How to select and store garlic
Look for bulbs that are firm and that don’t have signs of decay. To prolong shelf life, keep the head of the garlic bulb intact even as you pop off individual cloves. Pre-peeling garlic will shorten the shelf life.
Store garlic in dry areas at room temperature and away from light. Signs that your garlic is going bad may include turning yellow and green sprouts in the middle of the cloves.
How to cook with garlic
Use garlic as a flavor base when sauteing meat or vegetables for various recipes, for example in this lemon pepper shrimp pasta.
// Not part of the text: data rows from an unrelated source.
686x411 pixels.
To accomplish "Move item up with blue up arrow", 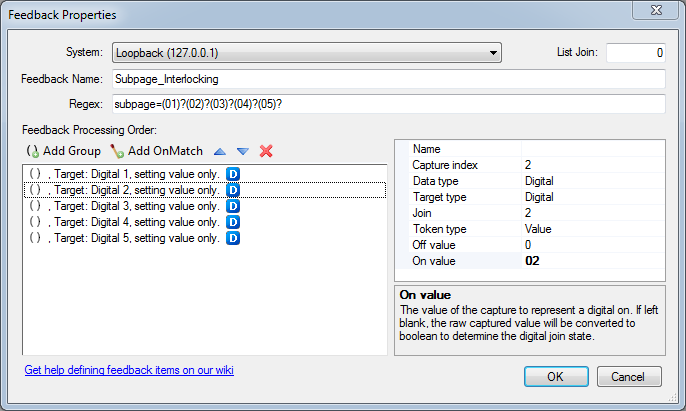I will click(x=221, y=151).
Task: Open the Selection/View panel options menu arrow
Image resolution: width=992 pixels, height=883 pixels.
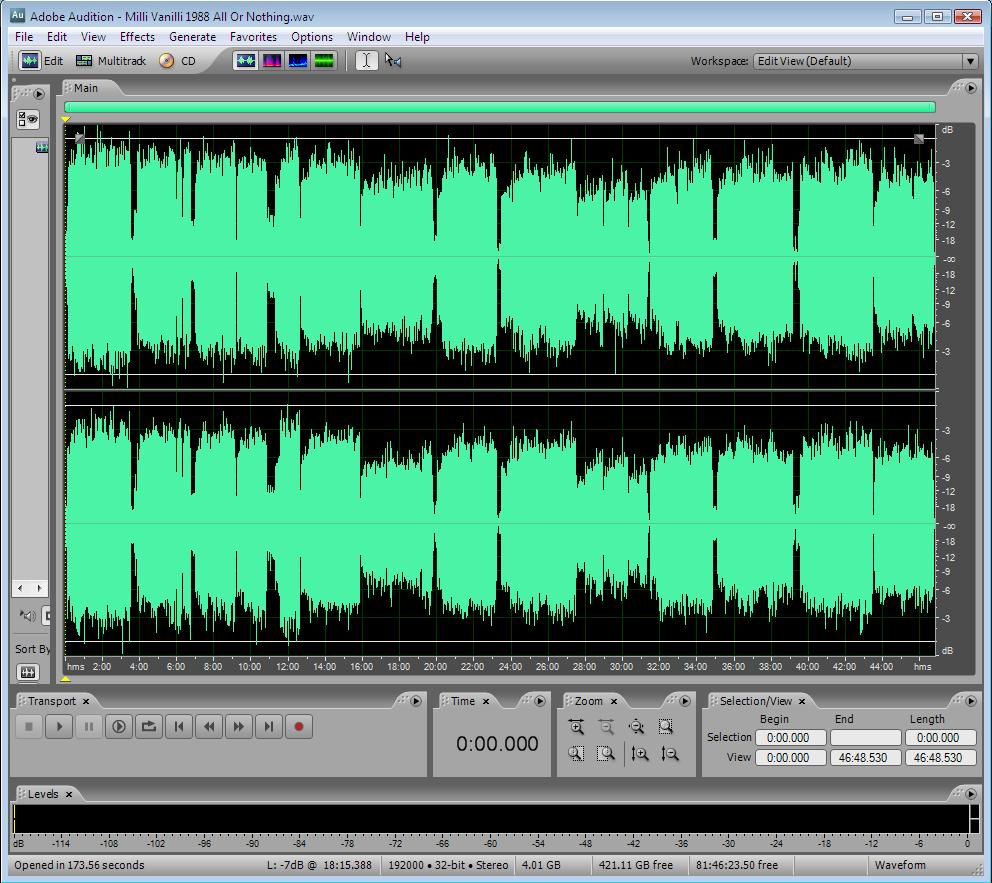Action: click(x=970, y=701)
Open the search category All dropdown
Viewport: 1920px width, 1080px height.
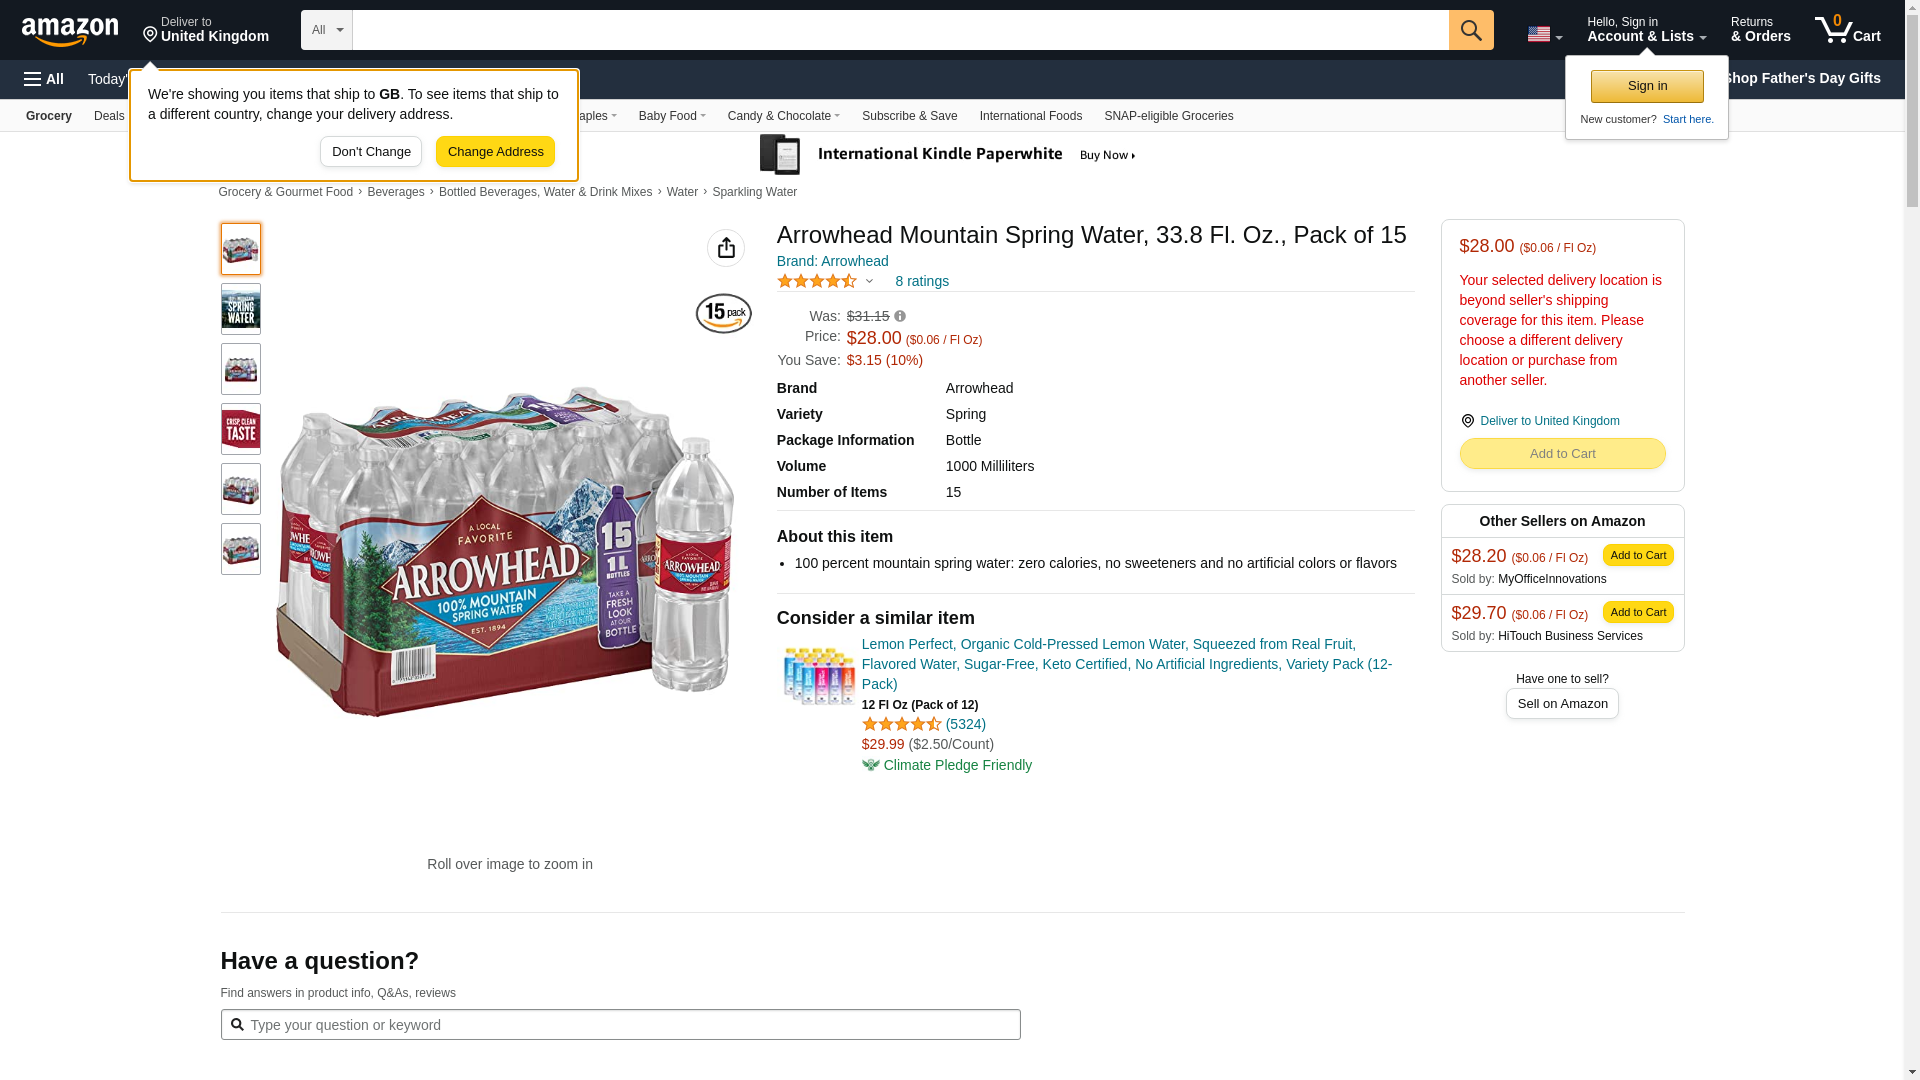[x=327, y=30]
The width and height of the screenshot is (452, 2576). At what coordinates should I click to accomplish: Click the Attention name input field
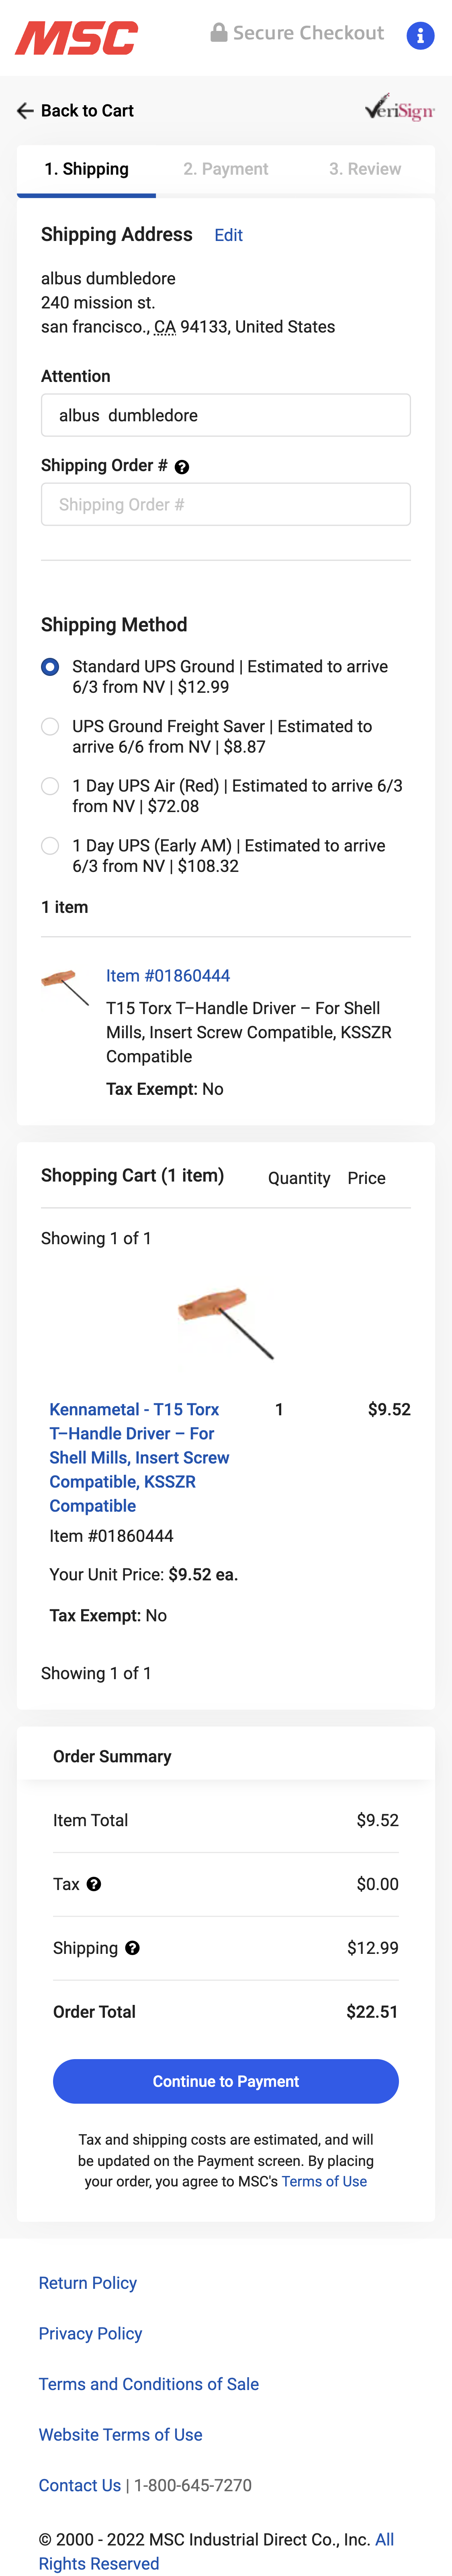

There are some key tips for cooking with minced garlic you won’t want to miss, like when to cut and add the garlic to the pan.
You can also roast garlic whole, which will soften the cloves and bring out a sweet flavor. Then you can mash them up with butter and make garlic bread, or use garlic to flavor sauces. I also add roasted garlic to these mashed potatoes, and it’s always a hit.
Removing garlic smell from hands
Everything that makes garlic potent and yummy to cook with can also leave your hands with a pungent garlic smell days after you touch it. While it’s great for the kitchen, it’s not so great when it lingers on your hands into a Monday morning meeting.
You can clean your hands with baking soda to get rid of the garlic smell or try washing them with vinegar. If you’re desperate, try tomato juice, but one of the former should do the trick.